Er nannte es bemerkenswert, dass sowohl bei der Grundschulstudie IGLU 2006 (Platz 11 von 45) als auch bei PISA 2006 (Platz 13 von 57) deutsche Schüler im Ranking nunmehr in das beste Viertel vorgestoßen seien.
"Nach der signifikanten Verbesserung von PISA 2000 zu PISA 2003 und der aktuellen nochmaligen Steigerung bei PISA 2006 kann wohl nunmehr von einem sehr positiven Trend gesprochen werden. Besonders bei den Naturwissenschaften machen sich die Anstrengungen zu einer Intensivierung des Unterrichts an allen Schularten leistungssteigernd bemerkbar. Dies ist umso höher zu bewerten, als es gerade die naturwissenschaftlichen Fächer sind, wo an vielen Schulen starker Lehrermangel herrscht", sagte Heinz-Peter Meidinger
Der DPhV-Vorsitzende hob hervor, dass die neuen Ergebnisse all jene Lügen strafen, die entweder das gegliederte Schulwesen für reformunfähig erklärten oder ein Versagen der weiterführenden Schularten behaupteten.

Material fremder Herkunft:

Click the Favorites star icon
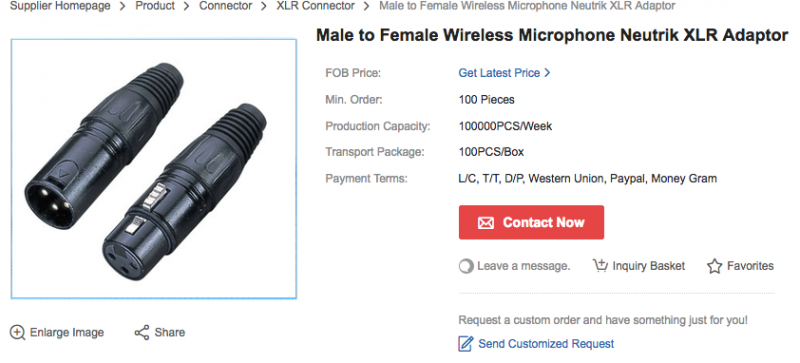Viewport: 800px width, 363px height. coord(714,266)
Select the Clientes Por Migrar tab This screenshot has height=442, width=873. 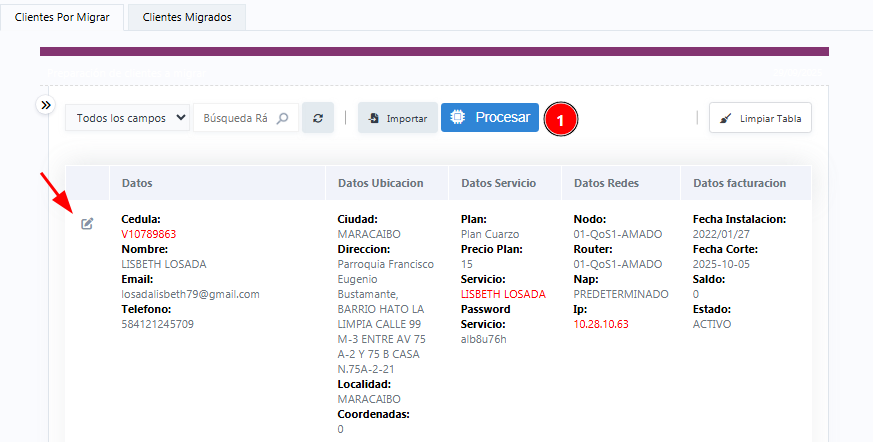click(62, 17)
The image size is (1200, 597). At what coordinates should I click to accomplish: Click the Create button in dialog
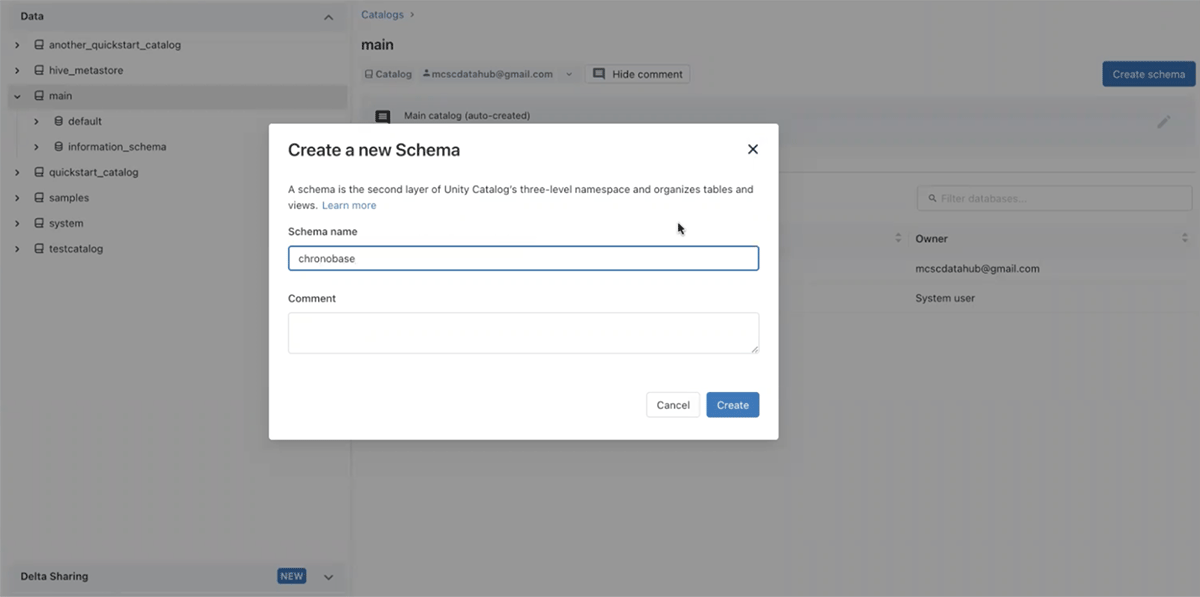point(732,405)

Abschließend sagte er: "Natürlich müssen wir uns die Ergebnisse noch im Detail ansehen. Vor allem die Kinder aus so genannten bildungsfernen Schichten müssen noch besser ins Schulsystem integriert werden. Aber insgesamt braucht sich Deutschland im internationalen Vergleich nicht mehr zu verstecken! Das heißt aber nicht, dass wir bei unseren Reformanstrengungen nachlassen dürfen."